*Text*:
= Anubha Mahajan =

Human genetics researcher

Anubha Mahajan is a human genetics researcher whose career has focused on genetic analysis of complex traits, with an emphasis on type 2 diabetes. Mahajan has co-led and led analysis of high-throughput genetic studies as part of large international consortia, such as DIAGRAM, GoT2D, T2D-GENES, and DIAMANTE, that explore the genetic architecture of type 2 diabetes. More recently, she has moved from genetic discovery to utilizing human genetics research to understand the pathophysiological mechanisms that contribute to type 2 diabetes.

== Education ==

Mahajan completed her PhD at the Dr. B.R. Ambedkar Centre for Biomedical Research at the University of Delhi. Subsequently, she worked as Research Associate at the Institute of Genomics and Integrative Biology at the Council of Scientific and Industrial Research, New Delhi. Until January 2020, she was Senior Team Leader in Human Genetics in the McCarthy/Diabetes Group at the Wellcome Centre for Human Genetics at the University of Oxford. Currently, she is a Senior Scientist at Genentech.

*Data to examine*:
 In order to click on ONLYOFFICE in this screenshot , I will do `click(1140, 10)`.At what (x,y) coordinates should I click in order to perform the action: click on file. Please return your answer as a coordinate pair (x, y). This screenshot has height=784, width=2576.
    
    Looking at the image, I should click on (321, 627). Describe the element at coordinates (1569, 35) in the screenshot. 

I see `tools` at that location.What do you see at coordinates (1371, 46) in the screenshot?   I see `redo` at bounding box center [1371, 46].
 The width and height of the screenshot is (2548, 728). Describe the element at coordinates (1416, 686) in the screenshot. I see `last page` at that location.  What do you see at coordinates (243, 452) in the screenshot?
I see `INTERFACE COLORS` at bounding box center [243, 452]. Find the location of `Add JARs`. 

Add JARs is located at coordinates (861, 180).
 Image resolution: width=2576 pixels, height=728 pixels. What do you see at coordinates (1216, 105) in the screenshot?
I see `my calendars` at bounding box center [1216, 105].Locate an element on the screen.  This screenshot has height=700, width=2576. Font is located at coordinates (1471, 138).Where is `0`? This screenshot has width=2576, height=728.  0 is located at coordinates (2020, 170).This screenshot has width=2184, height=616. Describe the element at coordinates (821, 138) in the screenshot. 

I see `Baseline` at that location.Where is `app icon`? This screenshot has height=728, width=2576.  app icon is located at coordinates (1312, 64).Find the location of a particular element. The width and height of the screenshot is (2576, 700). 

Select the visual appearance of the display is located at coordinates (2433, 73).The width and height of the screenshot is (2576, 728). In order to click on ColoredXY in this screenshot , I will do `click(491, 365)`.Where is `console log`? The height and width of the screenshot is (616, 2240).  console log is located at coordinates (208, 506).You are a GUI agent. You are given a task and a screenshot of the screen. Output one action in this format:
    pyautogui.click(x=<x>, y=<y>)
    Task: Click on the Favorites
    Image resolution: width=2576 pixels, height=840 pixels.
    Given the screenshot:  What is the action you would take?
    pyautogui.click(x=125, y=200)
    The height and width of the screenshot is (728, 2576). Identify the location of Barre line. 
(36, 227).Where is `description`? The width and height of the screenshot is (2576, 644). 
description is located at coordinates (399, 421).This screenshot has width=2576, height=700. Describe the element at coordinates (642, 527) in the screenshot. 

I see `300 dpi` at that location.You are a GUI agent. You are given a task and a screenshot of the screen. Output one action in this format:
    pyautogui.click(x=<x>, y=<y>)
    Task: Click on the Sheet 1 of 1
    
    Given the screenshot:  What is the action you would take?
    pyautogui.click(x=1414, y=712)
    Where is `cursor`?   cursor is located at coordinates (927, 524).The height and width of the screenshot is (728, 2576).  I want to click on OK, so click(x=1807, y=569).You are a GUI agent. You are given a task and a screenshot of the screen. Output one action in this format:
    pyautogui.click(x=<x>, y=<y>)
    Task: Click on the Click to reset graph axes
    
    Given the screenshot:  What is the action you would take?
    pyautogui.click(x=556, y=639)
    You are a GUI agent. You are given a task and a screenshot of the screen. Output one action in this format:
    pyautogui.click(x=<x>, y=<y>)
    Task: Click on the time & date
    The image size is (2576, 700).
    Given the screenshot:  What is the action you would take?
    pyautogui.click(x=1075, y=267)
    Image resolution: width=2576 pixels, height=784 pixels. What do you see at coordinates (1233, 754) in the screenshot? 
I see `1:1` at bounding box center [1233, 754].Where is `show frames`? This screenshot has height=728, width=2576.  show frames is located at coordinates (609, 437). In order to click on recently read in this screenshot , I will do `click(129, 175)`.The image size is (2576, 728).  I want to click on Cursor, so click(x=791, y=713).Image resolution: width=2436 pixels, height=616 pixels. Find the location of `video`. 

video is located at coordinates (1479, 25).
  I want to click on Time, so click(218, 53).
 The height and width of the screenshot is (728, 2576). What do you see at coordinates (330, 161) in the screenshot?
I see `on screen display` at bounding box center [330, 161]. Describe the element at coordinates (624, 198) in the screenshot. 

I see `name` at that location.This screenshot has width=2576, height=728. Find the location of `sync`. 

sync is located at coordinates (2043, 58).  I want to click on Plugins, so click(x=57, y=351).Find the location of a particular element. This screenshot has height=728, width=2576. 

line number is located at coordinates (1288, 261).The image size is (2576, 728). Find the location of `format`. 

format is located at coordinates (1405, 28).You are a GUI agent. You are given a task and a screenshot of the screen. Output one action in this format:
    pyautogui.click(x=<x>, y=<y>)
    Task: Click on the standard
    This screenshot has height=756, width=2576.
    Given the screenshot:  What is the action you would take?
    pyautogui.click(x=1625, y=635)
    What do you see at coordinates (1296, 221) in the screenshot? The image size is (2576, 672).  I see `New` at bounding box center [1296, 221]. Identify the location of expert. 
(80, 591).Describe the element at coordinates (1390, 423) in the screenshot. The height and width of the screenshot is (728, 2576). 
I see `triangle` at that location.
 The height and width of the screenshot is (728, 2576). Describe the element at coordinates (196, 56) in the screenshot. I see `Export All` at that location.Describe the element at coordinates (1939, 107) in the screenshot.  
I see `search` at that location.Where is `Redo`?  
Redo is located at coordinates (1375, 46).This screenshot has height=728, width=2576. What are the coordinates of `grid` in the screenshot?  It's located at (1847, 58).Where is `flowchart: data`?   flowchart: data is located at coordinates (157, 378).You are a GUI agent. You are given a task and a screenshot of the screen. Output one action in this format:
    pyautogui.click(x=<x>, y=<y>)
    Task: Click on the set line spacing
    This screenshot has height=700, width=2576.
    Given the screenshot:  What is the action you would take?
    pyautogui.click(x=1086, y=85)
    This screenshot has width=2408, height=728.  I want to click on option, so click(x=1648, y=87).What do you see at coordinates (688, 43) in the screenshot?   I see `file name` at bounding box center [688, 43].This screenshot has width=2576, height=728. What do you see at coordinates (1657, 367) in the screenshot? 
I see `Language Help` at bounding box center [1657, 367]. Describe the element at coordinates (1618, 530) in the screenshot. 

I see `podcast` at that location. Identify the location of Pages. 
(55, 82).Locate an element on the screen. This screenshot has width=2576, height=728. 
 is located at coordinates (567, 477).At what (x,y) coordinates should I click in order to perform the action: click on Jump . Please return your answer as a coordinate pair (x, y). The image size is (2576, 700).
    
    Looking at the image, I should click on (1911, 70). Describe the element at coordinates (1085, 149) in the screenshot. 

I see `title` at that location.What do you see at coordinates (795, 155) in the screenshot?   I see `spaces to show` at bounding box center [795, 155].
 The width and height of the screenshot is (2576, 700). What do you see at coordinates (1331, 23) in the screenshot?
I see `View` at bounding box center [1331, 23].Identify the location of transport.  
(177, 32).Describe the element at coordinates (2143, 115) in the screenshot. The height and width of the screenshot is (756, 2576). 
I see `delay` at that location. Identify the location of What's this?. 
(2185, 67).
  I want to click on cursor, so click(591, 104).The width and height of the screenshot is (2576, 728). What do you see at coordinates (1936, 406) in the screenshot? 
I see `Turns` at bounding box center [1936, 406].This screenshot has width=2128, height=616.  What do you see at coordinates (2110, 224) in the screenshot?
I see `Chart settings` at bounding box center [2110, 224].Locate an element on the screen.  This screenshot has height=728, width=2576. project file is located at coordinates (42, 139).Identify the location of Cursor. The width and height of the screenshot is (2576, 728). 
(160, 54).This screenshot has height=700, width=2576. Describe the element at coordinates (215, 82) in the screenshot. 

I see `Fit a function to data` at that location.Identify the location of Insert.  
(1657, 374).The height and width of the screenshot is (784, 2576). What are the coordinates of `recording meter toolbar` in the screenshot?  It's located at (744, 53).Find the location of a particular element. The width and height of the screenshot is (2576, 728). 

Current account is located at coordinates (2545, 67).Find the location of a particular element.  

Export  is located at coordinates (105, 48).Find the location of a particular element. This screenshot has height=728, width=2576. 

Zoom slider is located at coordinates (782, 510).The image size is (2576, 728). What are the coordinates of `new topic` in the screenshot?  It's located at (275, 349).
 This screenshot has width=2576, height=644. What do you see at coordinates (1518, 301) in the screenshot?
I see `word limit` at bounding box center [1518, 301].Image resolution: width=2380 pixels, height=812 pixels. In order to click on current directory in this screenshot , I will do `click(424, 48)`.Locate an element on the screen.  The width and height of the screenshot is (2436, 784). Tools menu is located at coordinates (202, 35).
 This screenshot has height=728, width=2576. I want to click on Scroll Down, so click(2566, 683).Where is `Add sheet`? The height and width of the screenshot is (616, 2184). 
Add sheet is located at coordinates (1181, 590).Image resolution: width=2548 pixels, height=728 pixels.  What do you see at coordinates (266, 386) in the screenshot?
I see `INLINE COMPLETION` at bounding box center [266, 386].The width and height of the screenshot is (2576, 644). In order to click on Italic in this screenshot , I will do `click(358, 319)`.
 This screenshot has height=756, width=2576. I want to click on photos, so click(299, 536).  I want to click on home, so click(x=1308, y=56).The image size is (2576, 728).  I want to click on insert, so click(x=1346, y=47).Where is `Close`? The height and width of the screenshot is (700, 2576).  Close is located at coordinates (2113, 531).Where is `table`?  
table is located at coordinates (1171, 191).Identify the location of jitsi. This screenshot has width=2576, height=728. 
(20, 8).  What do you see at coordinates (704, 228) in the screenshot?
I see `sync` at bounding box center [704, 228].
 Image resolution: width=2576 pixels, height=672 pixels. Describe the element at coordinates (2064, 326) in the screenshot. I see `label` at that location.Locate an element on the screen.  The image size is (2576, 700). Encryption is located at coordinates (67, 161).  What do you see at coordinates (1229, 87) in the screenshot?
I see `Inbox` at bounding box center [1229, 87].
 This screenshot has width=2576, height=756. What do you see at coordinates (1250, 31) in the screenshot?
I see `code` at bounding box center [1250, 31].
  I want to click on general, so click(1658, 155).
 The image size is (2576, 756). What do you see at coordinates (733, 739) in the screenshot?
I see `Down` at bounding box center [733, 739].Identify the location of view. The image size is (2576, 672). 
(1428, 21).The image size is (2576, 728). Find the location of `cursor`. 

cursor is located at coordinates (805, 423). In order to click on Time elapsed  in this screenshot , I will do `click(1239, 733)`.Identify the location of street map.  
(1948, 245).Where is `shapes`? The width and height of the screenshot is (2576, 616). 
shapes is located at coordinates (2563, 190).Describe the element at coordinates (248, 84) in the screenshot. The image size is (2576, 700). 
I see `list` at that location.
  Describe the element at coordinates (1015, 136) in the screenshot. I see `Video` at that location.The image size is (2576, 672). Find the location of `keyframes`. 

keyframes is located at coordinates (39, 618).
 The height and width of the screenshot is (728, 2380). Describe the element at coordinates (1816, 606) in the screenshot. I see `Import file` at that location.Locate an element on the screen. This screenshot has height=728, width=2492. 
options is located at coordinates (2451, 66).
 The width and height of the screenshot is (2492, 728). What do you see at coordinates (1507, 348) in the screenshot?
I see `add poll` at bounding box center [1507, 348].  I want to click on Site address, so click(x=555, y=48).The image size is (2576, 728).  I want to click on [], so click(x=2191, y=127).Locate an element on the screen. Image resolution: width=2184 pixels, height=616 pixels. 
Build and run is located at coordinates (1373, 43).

*Task instructions*:
A. Please list every international consortium named in the Anubha Mahajan text.
B. Repeat the stretch of the Anubha Mahajan text from "Anubha Mahajan is" through "to type 2 diabetes.".

*Results of the tasks*:
A. DIAGRAM, GoT2D, T2D-GENES, DIAMANTE

B.
Anubha Mahajan is a human genetics researcher whose career has focused on genetic analysis of complex traits, with an emphasis on type 2 diabetes. Mahajan has co-led and led analysis of high-throughput genetic studies as part of large international consortia, such as DIAGRAM, GoT2D, T2D-GENES, and DIAMANTE, that explore the genetic architecture of type 2 diabetes. More recently, she has moved from genetic discovery to utilizing human genetics research to understand the pathophysiological mechanisms that contribute to type 2 diabetes.